## SHORT PROBLEM 1:
Please edit the project description: reproduce the part that opens with the words containing "Project Objective" and closes with "the PhD student.", changing "PhD student" to "doctoral student".

## TEXT:

Research Activities: 2011

Rapid Repair of Severely Damaged Reinforced Concrete Columns

 
 Status Complete                    View Final Report: PDF
 
Sequential Number R289
 
Identification Number 00037253
   
Matching Research Agency CALTRANS via University of Nevada, Reno
 
Principal Investigator Lesley H. Sneed
Assistant Professor
Missouri University of Science and Technology
327 Butler-Carlton Hall
Rolla, MO 65401
(573) 341-4553
sneedlh@mst.edu
 
Student Involvement One graduate student
 

Project Objective

This project was awarded by the University of Missouri Research Board as seed funding to carry out the testing and preliminary analysis. Funding requested from NUTC in this proposal is to support the continuation of the analysis and simulation of the repaired columns’ behaviors by the PhD student.

 

Project Abstract

Damage to bridge structures during an earthquake can have devastating social and economic consequences, particularly for bridges located along key routes critical for emergency response and other essential functions. According to ATC 18, damage to important bridges should be repairable within three days. Thus rapid and effective repair methods for varying levels of damage are needed to enable quick opening of these bridges and to minimize impact on the community. The subject of this study is the rapid repair of severely-damaged concrete bridge columns under combined loading effects. The term “rapid” in the context of this study refers to a 3-day time period as defined in the literature. Research in this field is currently limited to the repair of columns with slight to moderate damage levels; thus this research will fill in a critical gap in the literature with respect to the severe damage level. In this study, one-half scale concrete bridge columns that have been tested to failure as part of a separate ongoing study are repaired using externally-bonded carbon fiber reinforced polymer (CFRP) wrap. The repaired columns are then tested under the same loading regime as the original columns, combined action of bending, shear, torsion, and axial effects, and the behavior is compared directly with the original response. Since the current literature contains little information with respect to repair of columns subjected to torsion, the inclusion of torsion in the combined loading is a significant contribution to the state of knowledge, and represents a more comprehensive and realistic loading condition than without. Results will serve as the basis for and add credibility to future proposals on rapid repair of bridge columns, with high potential for collaboration with leading researchers in this field.

## SHORT PROBLEM 2:
In the listing below, convert the part that opens with the line containing "You are a computer-use" and closes with the line containing "The width and", both included, into a JSON list of strings with one string per line. Skip blank lines, and leave the pictures out of the answer.

## MATERIALS PROVIDED:

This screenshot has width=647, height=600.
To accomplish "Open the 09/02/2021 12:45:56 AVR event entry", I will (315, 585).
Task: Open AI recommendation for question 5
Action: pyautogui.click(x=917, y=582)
---
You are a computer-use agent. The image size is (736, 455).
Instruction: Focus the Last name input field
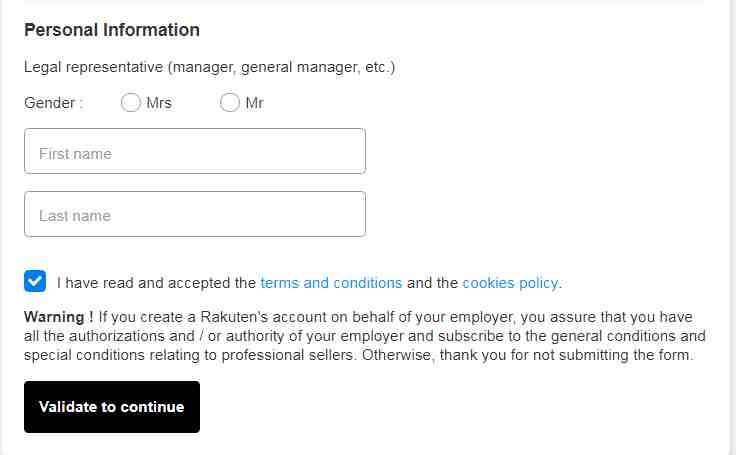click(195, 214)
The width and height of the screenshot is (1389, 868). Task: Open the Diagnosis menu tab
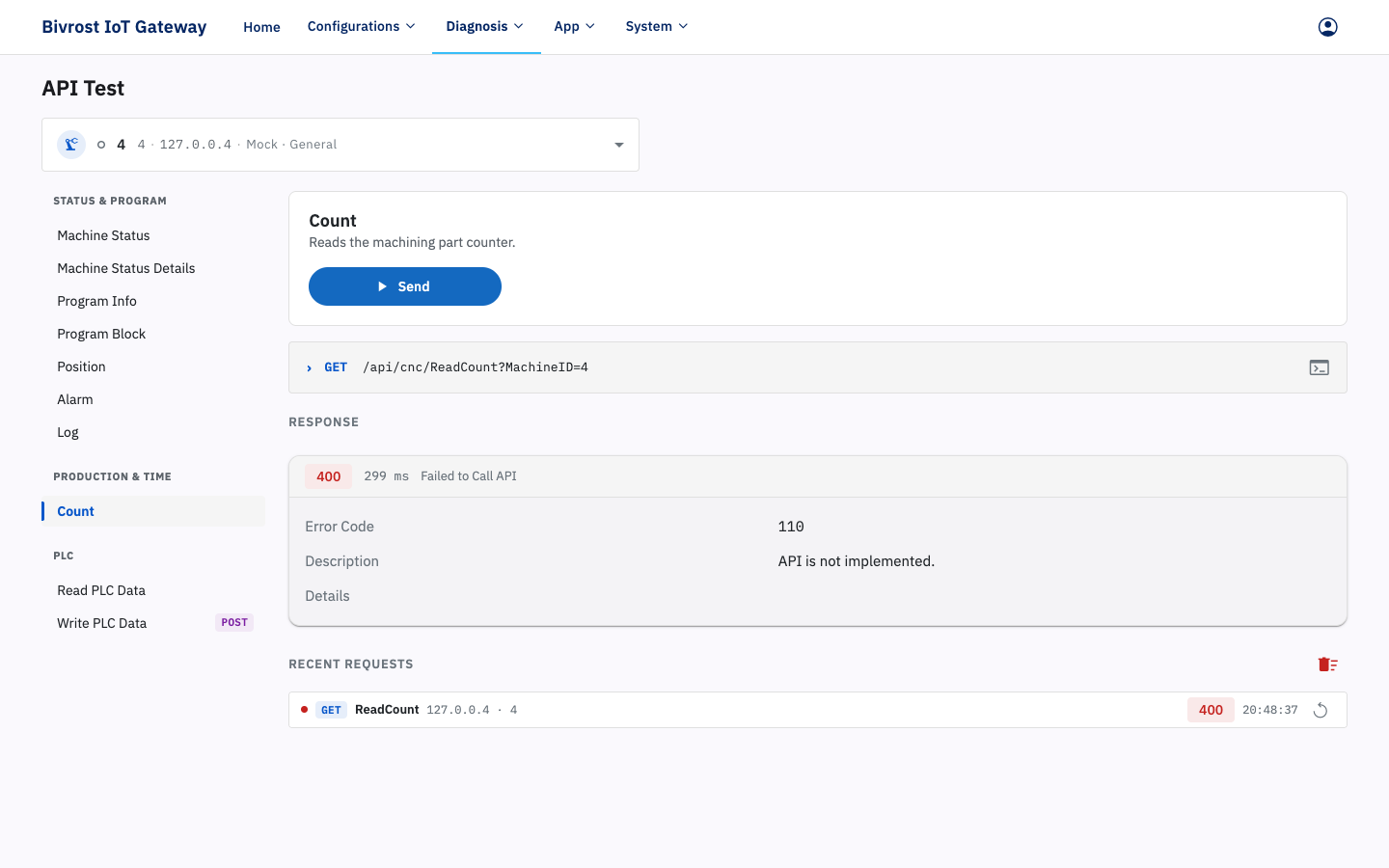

## EXERCISE OUTPUT 1:
Project Objective

This project was awarded by the University of Missouri Research Board as seed funding to carry out the testing and preliminary analysis. Funding requested from NUTC in this proposal is to support the continuation of the analysis and simulation of the repaired columns’ behaviors by the doctoral student.

## EXERCISE OUTPUT 2:
[
  "You are a computer-use agent. The image size is (736, 455).",
  "Instruction: Focus the Last name input field",
  "click(195, 214)",
  "The width and height of the screenshot is (1389, 868). Task: Open the Diagnosis menu tab"
]